8 Final Sample Inclusions for Analyses We amplified the mtDNA control region and 28 nuclear microsatellites for positively identified jaguar samples (table 1). However, we eliminated from our study repeated samples defined as samples that had mtDNA control region haplotypes and nuclear microsatellite genotypes identical to samples previously collected. In this regard, scat sample IC61 was identical to scat sample IC74, and scat sample IC77 was identical to scat sample IC109 (which is not unlikely, given that different collected scats could have been deposited by the same individual). We, therefore, eliminated samples IC74 and IC109 from further analyses. We also were unable to amplify the mtDNA control region in two samples (JF2 and IC80) and the complete panel of 28 nuclear microsatellites in two samples (IC80 and 26041301). JF2 and IC80 were removed from downstream mtDNA analysesl IC80 and 26041301 were removed from downstream microsatellite analyses. mtDNA Statistical Analyses We downloaded mtDNA control region sequences from three NJRU jaguars (from Jalisco and Sinaloa, Mexico), 19 Northern jaguars, and 15 Southern jaguars (Eizirik and others 2001; table 1) from GenBank; and generated mtDNA sequences for 3 Northern jaguars obtained from Ivonne Cassaigne (at UNAM). Combining the Ivonne Cassaigne and Eizirik and others (2001) data with our datasets, we had 16 NJRU, 22 Northern, and 16 Southern jaguar mtDNA control region sequences. We calculated haplotype diversity (h) and nucleotide diversity (π) within each hypothetical population (NJRU, Northern, and Southern) in DnaSP version 5.10.01 (Rozas and Rozas, 1995). We used Arlequin version 3.5 (Excoffier and Lischer, 2010) to estimate genetic differentiation levels between population pairs (FST) after 1,000 permutations. We further discussed phylogenetic and phylogeographic patterns after building a minimum spanning network with a 95-percent confidence limit in TCS version 1.2.1 (Clement and others, 2000). For this analysis, jaguar mtDNA control sequences were aligned with a lion (Panthera leo) mtDNA control region sequence (Ple 181; Kim and others, 2001) to be used as an outgroup.

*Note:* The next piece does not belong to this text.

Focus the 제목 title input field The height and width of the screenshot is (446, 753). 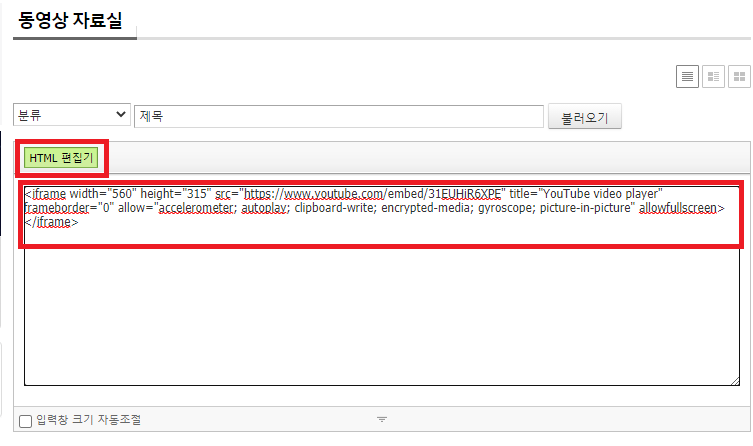[x=338, y=116]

Nuclear Statistical Analyses We obtained microsatellite genetic data from three NJRU jaguars (from Jalisco and Sinaloa, Mexico), 22 Northern jaguars, and 17 Southern jaguars from Eduardo Eizirik, and generated microsatellite genotypes for 3 Northern jaguars obtained from Ivonne Cassaigne. Combining the data of Ivonne Cassaigne and Eizirik and others (2001) with our datasets, we had 16 NJRU, 25 Northern, and 18 Southern microsatellite genotypes. Because microsatellite genotypes often are variable among different datasets, we used DNA from samples Pon 51 and Pon 75 (originally used in Eizirik and others, 2001, DNA was obtained directly from the Laboratory of Genomic Diversity) to compare the genetic information of both datasets. We found ambiguous and (or) low-quality genotypes in 6 (FCA005, FCA097, FCA098, FCA290, FCA310, and FCA453) of the 28 microsatellite loci used for this study. These 6 loci were eliminated from our study, resulting in 22 microsatellite loci analyzed. Because of low quality DNA from scat samples, we were only able to include a panel of 6 microsatellite loci for scat samples.

9 We estimated allelic richness (A) and observed (HO) and expected heterozygosities (HE) per locus and population, and the Probability of Identity (PID) in Fstat version 2.9.3.2 (Goudet, 1995). To avoid sample-size artifacts (Petit and others, 1998; Leberg, 2002), allelic richness estimates were based on the smallest number of individuals typed for any locus after 1,000 permutations. Inbreeding coefficient (FIS) levels within populations and genetic differentiation (FST) levels among them also were calculated in Fstat after 1,000 permutations. We preferred to use FST rather than RST (Slatkin, 1995) because this index has a lower variance and performs better with small numbers of loci and samples (Gaggiotti and others, 1999). We used Micro-checker version 2.2.3 (van Oosterhout and others, 2004) to evaluate the presence of null alleles that also could cause departures from Hardy- Weinberg expectations. In cases where null alleles were likely, we estimated an unbiased FST (Weir, 1996) after correcting for null alleles following the Estimate Null Alleles (ENA) method as implemented in FreeNA (Chapuis and Estoup, 2007). We further investigated population assignment probabilities for each individual in Structure version 2.3.3 (Pritchard and others, 2000), assuming admixture (interbreeding of two previously separate populations), correlated allele frequencies, and three putative populations (NJRU, Northern, and Southern) as initial parameters. The number of possible clusters (K) ranged from 1 to 10, with 1,000,000 Markov chain Monte Carlo repetitions, 100,000 burn-in iterations, and 10 simulations per K. The most likely number of clusters was determined using the modal value of ΔK as recommended by Evanno and others (2005). For the identified K-value, we used CLUMPP version 1.1.2 (Jakobsson and Rosenberg, 2007) to summarize the population assignment probabilities of each individual across all permutations. Results mtDNA Control Region Genetic Diversity and Structure Sequences from the complete mtDNA control region dataset (54 jaguar individuals) comprise 27 different haplotypes defined by 39 polymorphic sites. Seven haplotypes were noted in NJRU jaguars, and 11 haplotypes each were noted in Northern and Southern jaguars (table 2). All haplotypes were unique to their respective geographic region, except for two haplotypes shared between NJRU and Northern populations (fig. 2).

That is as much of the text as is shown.